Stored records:
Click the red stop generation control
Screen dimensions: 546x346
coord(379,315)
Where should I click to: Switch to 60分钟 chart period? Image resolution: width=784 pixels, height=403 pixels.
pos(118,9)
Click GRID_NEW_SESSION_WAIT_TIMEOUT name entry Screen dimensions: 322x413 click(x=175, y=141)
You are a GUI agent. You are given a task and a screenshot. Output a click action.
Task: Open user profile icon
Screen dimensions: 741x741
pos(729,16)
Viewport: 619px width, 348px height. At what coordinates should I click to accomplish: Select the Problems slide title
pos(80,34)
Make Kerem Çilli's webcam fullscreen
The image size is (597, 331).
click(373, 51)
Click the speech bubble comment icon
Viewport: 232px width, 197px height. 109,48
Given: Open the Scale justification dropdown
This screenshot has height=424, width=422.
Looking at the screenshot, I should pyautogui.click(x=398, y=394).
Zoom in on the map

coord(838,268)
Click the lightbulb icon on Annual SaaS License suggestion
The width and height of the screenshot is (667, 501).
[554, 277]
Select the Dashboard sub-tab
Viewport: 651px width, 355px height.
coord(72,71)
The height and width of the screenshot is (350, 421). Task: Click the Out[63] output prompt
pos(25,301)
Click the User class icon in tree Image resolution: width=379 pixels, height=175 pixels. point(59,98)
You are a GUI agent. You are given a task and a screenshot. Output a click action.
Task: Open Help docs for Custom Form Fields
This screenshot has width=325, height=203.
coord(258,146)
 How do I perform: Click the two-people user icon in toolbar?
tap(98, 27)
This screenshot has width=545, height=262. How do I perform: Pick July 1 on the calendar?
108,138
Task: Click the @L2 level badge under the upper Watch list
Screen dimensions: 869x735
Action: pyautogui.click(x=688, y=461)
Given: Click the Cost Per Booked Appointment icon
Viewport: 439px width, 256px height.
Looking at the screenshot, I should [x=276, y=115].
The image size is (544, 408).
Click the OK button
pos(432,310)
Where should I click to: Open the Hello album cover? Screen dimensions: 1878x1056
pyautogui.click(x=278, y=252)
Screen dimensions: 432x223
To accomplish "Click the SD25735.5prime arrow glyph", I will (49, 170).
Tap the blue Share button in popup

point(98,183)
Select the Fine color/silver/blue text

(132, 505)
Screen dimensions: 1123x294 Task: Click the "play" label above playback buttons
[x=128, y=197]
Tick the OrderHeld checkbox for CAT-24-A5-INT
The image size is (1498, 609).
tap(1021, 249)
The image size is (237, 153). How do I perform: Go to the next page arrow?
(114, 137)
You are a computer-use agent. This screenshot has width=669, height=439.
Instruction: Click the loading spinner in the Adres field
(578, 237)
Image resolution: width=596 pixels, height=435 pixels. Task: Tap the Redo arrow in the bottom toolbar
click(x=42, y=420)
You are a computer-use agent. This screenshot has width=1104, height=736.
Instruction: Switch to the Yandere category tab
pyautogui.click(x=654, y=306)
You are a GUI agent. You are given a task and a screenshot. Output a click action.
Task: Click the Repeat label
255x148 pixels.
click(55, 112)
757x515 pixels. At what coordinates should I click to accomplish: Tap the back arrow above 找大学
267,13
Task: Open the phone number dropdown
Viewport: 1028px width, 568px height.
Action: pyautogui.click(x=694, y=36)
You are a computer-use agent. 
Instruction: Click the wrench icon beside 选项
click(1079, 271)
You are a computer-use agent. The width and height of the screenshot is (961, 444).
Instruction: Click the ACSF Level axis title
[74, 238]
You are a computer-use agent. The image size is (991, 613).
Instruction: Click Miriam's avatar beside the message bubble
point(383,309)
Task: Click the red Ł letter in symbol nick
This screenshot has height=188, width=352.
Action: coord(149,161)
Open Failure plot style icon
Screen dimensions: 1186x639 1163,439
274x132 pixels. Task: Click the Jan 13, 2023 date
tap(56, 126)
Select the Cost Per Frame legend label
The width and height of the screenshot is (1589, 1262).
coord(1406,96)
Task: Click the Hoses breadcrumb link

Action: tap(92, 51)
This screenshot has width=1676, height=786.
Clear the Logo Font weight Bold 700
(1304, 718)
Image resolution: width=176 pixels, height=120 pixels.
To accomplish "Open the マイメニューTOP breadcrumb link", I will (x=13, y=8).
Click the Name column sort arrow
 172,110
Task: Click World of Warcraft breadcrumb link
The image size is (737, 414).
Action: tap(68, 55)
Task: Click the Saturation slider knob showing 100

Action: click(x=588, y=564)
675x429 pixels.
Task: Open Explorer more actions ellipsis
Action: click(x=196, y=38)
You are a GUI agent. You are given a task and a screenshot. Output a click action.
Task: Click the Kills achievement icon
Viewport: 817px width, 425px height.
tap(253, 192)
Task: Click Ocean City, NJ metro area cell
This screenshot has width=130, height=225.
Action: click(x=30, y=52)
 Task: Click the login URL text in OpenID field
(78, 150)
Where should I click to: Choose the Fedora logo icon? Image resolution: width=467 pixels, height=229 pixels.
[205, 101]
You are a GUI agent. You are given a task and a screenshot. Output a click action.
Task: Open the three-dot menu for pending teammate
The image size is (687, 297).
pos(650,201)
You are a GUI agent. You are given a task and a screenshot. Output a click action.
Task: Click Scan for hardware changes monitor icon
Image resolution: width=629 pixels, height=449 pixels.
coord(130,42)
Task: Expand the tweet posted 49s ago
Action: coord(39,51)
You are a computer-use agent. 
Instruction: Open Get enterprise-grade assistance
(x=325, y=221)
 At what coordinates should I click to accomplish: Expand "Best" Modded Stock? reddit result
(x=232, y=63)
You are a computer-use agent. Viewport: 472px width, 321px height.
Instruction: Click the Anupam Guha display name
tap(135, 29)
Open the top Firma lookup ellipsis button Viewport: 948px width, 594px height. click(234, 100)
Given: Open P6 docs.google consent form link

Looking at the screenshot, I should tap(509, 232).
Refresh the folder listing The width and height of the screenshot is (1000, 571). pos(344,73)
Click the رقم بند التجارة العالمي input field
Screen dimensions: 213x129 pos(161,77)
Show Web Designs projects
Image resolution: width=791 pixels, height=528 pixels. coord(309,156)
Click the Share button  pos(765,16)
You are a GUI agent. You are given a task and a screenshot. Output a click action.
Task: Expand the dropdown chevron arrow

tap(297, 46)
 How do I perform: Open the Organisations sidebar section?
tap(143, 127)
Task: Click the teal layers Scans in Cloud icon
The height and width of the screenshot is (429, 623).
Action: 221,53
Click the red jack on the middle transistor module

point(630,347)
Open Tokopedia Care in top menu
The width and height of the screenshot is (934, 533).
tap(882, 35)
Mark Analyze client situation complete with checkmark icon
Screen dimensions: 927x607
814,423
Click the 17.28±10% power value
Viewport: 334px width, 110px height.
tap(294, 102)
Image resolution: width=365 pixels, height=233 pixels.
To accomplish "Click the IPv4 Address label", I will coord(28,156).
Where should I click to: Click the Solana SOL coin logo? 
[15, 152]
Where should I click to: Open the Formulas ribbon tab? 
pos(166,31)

WORK INSTRUCTIONS:
Give the number of lines in the data that contain "will", with no other words.

FINAL ANSWER:
3